- **Work item**:
Look over the material below and count the lines that include "agent". Give only the total.

- **Material to process**:
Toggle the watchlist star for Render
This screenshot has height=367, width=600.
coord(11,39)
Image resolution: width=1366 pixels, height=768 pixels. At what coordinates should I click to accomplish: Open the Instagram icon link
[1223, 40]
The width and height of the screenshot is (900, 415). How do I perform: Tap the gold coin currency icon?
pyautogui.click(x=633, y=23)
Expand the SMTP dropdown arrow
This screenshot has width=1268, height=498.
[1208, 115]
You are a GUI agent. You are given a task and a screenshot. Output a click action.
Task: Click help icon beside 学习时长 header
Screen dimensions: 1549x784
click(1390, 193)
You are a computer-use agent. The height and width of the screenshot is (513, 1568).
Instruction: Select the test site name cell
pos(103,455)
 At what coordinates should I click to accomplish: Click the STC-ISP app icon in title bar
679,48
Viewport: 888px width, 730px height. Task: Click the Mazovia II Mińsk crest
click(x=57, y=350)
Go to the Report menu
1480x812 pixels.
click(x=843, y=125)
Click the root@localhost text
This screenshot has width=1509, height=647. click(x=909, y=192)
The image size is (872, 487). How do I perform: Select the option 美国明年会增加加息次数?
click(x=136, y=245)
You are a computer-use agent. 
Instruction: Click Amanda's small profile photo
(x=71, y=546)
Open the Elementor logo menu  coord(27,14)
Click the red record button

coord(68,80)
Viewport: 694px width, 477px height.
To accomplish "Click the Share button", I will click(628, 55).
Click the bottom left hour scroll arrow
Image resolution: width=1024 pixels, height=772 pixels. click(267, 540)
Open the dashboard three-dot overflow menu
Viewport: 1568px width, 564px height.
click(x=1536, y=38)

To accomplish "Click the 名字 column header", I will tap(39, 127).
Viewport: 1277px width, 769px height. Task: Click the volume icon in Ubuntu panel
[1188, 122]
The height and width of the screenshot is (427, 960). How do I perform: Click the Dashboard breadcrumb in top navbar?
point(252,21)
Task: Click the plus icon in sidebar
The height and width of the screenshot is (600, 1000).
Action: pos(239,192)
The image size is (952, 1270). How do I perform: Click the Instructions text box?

- **Result**:
3